Microsoft has become the proud owner of a data center in the far West Side of San Antonio, Texas, formerly belonging to international energy conglomerate Chevron. 

According to local publication My San Antonio, the 202,000 sq ft (18,750 sq m) facility which will host the company’s cloud service, Microsoft Azure, sits on a 24-acre site on 5300 Rogers Road, adjacent to a suburban estate and a Wells Fargo training center.

A mutually beneficial relationship

San Antonio river walk
San Antonio river walk – Thinkstock

The company already operates three data center campuses in the area, two of which are located in Westover Hills, and the other two in the Texas Research Park. It is also building a fourth - $1bn, 1,000,000 sq ft (92,900 sq m) facility near the City of Garland, due to be completed in the early 2020s.The company also leases space in two of CyrusOne’s San Antonio data centers. 

Microsoft was reportedly offered generous tax incentives by the state of Texas and the San Antonio council to build there, rather than elsewhere. 

The far West Side is known for its abundance of cheap and reliable power supplied by the public utility, CPS Energy, and the city gains approximately 30 percent of its annual budget by selling electricity to data center operators.

As for employment, the $1bn facility being built in the Texas Research Park will require around 150 people once it is operational.

The area is seen as a sensible location for data centers as it is one of the least prone to natural disasters in the country, and the most seismically stable.

Microsoft provisions at least one of its Texas data centers - the $550m, 477,000 sq ft facility built in 2007 and launched the following year - with recycled water from the San Antonio Water System (SAWS).
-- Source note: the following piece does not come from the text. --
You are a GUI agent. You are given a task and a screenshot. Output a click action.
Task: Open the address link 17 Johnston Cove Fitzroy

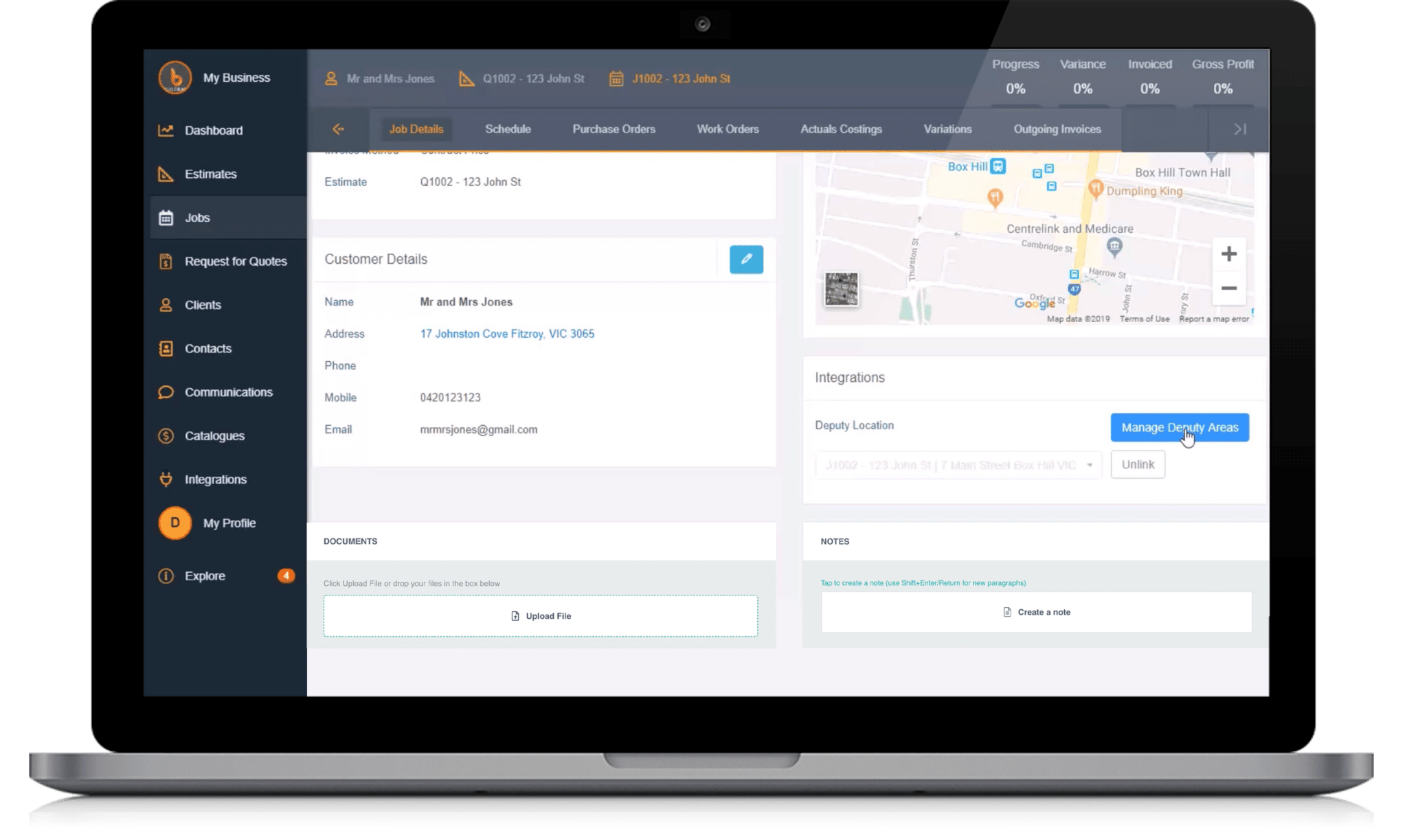coord(508,334)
The company also indirectly provisions the facility with wind power, having signed a 20-year power purchasing agreement with RES Americas to buy all the energy generated by a 55-turbine, 110MW wind farm in the Fort Worth area.

According to a survey published by global investment company CBRE, San Antonio is a high-activity, high availability area, which, despite seeing vacancy rates of other 15 percent in the first half of 2017, is expected to flourish into a prime location for data centers in the near future.